▽

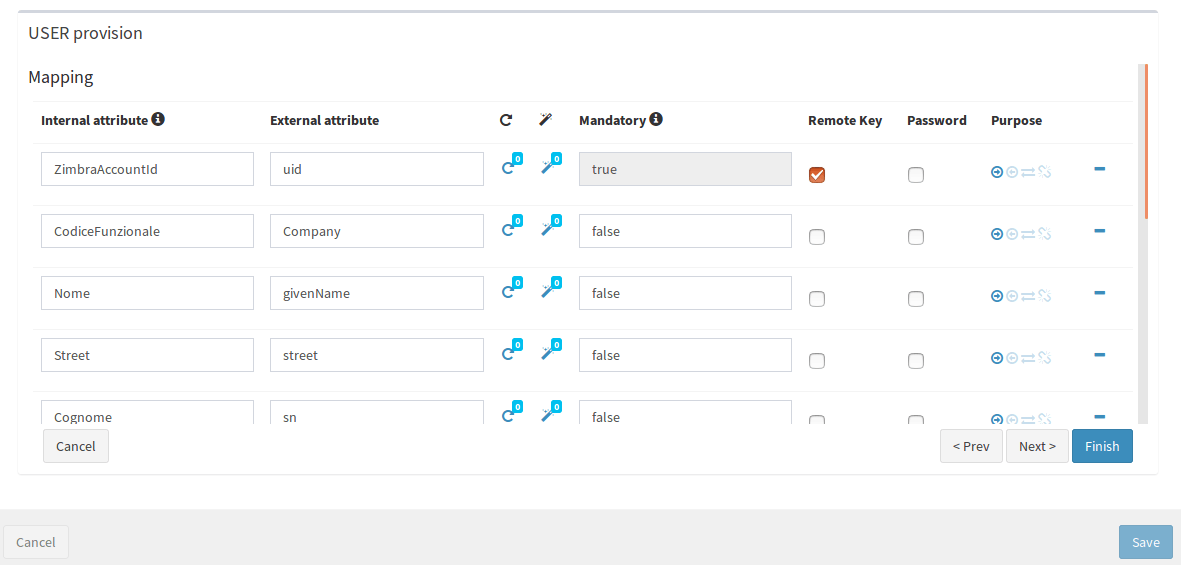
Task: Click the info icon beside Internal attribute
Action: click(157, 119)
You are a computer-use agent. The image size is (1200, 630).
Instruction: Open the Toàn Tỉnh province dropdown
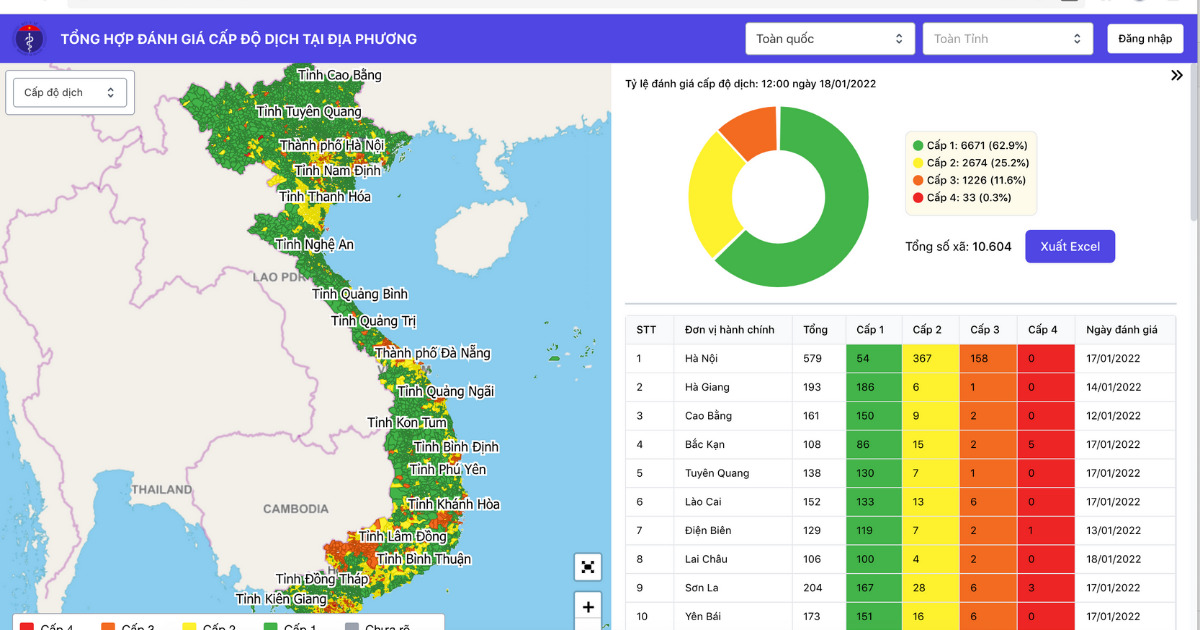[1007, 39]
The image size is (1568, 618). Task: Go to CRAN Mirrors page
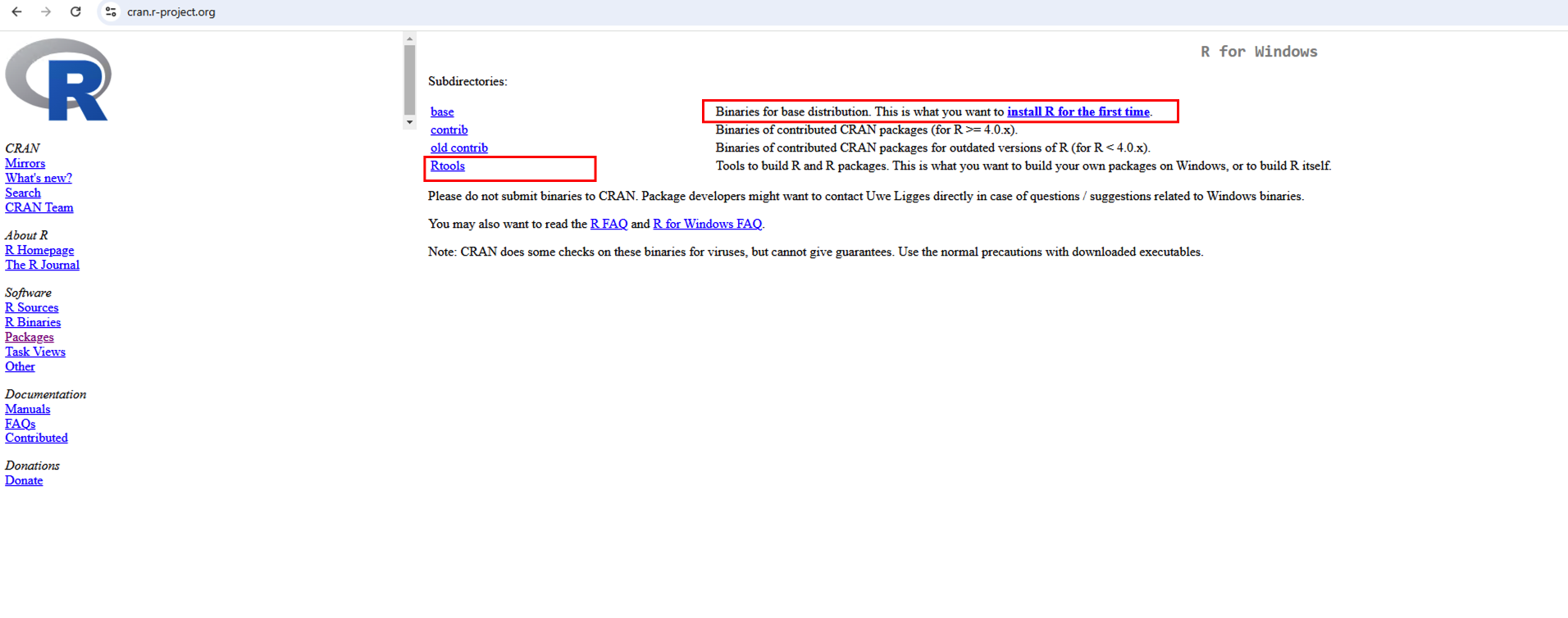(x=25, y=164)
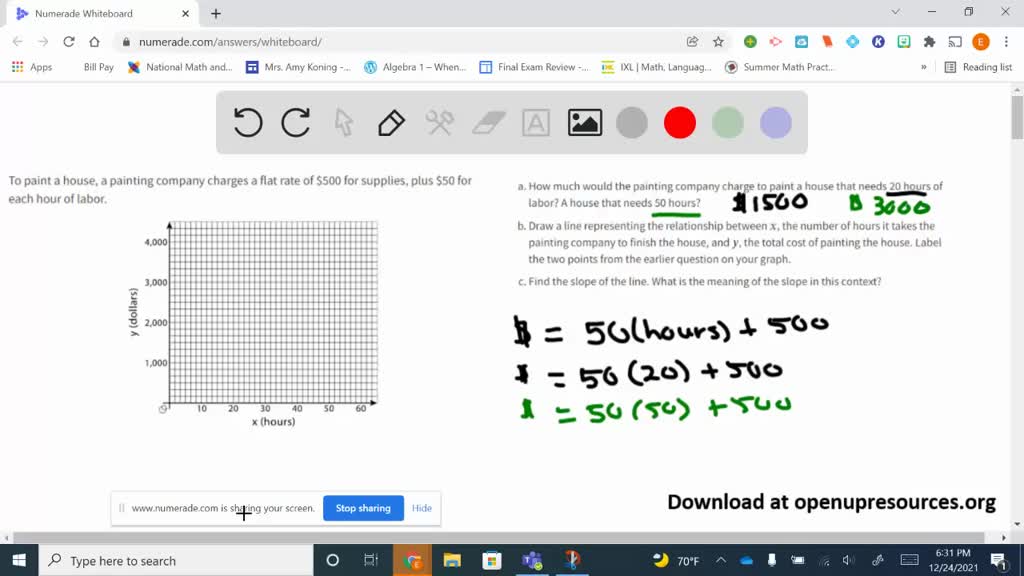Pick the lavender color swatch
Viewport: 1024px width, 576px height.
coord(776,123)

△

* **What the task requires**
Pictures excluded, print only the lines from the one with "Instruction: Open the" through the end of the entries above, exactly as written.

* **Output of the task**
Instruction: Open the Toàn Tỉnh province dropdown
[1007, 39]
The image size is (1568, 618). Task: Go to CRAN Mirrors page
(x=25, y=164)
Pick the lavender color swatch
Viewport: 1024px width, 576px height.
coord(776,123)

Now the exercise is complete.